£8,000 For Couple Whose Baby Was Wrongly Taken Away By Social Workers

A British couple whose baby was wrongly taken away by social workers were awarded £8,000 in compensation yesterday by the European Court of Human Rights.

The parents, who cannot be named, were suspected of abusing their daughter, then aged three months, after taking her to hospital with a broken leg in September 1998.

She was placed into the care of an aunt, but after further fractures occurred doctors realised that the baby had brittle bone disease.

After nine months the child was returned to her parents.

The couple sued for negligence, alleging doctors’ failure to spot the problem sooner had caused massive suffering, but their case was rejected by the UK courts.

After a nine-year legal battle, the European court in Strasbourg ruled in their favour.

Last night, the couple said they were ‘delighted’ by the judgment, but campaigners said it could herald a wave of claims against social services.

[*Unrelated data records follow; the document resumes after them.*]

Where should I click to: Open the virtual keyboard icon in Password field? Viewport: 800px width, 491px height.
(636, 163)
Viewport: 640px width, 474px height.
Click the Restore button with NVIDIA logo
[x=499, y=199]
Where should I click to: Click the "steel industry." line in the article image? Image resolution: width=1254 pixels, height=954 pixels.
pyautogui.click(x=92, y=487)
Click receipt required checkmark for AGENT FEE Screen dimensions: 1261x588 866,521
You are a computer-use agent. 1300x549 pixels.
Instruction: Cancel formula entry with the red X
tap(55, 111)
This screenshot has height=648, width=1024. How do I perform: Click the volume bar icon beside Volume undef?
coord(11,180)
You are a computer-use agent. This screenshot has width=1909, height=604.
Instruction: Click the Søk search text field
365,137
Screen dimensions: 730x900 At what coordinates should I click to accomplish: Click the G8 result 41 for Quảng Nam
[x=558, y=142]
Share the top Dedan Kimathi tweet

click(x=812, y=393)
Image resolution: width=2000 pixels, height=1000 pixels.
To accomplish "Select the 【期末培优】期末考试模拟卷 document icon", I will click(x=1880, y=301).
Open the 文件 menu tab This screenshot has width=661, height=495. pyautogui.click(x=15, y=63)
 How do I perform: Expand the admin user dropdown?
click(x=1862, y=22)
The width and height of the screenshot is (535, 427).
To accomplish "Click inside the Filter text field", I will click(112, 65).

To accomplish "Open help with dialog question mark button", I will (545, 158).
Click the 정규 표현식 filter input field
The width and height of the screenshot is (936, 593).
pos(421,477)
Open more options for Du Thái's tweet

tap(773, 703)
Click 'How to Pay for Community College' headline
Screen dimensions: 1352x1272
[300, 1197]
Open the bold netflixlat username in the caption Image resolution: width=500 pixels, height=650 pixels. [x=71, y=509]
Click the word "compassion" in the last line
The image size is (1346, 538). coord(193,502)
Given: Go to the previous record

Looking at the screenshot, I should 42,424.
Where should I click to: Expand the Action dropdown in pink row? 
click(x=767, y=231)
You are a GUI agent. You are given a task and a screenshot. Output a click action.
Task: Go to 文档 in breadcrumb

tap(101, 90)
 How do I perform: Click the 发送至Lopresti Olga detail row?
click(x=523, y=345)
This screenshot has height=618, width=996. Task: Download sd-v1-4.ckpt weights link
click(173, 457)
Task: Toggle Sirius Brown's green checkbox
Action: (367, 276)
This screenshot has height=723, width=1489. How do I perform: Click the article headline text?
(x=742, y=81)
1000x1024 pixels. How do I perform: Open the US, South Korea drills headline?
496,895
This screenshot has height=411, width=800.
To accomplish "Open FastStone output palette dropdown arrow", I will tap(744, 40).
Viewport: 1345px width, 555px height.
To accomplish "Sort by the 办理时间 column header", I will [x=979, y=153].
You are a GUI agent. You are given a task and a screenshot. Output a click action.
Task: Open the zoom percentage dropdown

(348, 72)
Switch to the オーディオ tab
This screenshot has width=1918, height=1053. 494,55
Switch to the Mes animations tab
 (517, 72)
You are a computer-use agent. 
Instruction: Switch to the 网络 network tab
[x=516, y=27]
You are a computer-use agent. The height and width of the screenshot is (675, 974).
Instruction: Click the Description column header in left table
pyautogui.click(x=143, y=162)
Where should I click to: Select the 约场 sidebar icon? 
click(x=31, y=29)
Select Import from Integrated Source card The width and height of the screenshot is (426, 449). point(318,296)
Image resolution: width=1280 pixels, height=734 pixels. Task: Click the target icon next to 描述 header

Judges in Strasbourg upheld the family’s claim that the refusal of British courts to let them sue the hospital had breached their human rights.

The Human Rights judges said: ‘Indeed, the authorities, medical and social, had a duty to protect children and could not be held liable every time genuine and reasonably-held concerns about the safety of children in their families were proved, retrospectively, to have been misguided.’

They also said the social or medical authorities could not be faulted for not immediately diagnosing brittle bone disease, a very rare and difficult condition to identify in small infants.

The judgment concluded: ‘The court was therefore satisfied that the domestic authorities had relevant and sufficient reasons to take protective measures, which had been proportionate in the circumstances and had given due and timely account to the applicants’ interests.

‘Accordingly, the court held unanimously that there had been no violation of Article 8 (right to respect for private and family life).

‘However, the court found that the applicants should have had available to them a means to claim that the local authority’s handling of procedures had been responsible for any damage they had suffered and to claim compensation.

‘As such redress had not been available at the relevant time, the court held unanimously that there had been a violation of Article 13 (right to an effective remedy).’

The couple was also awarded £14,000 for legal costs and expenses.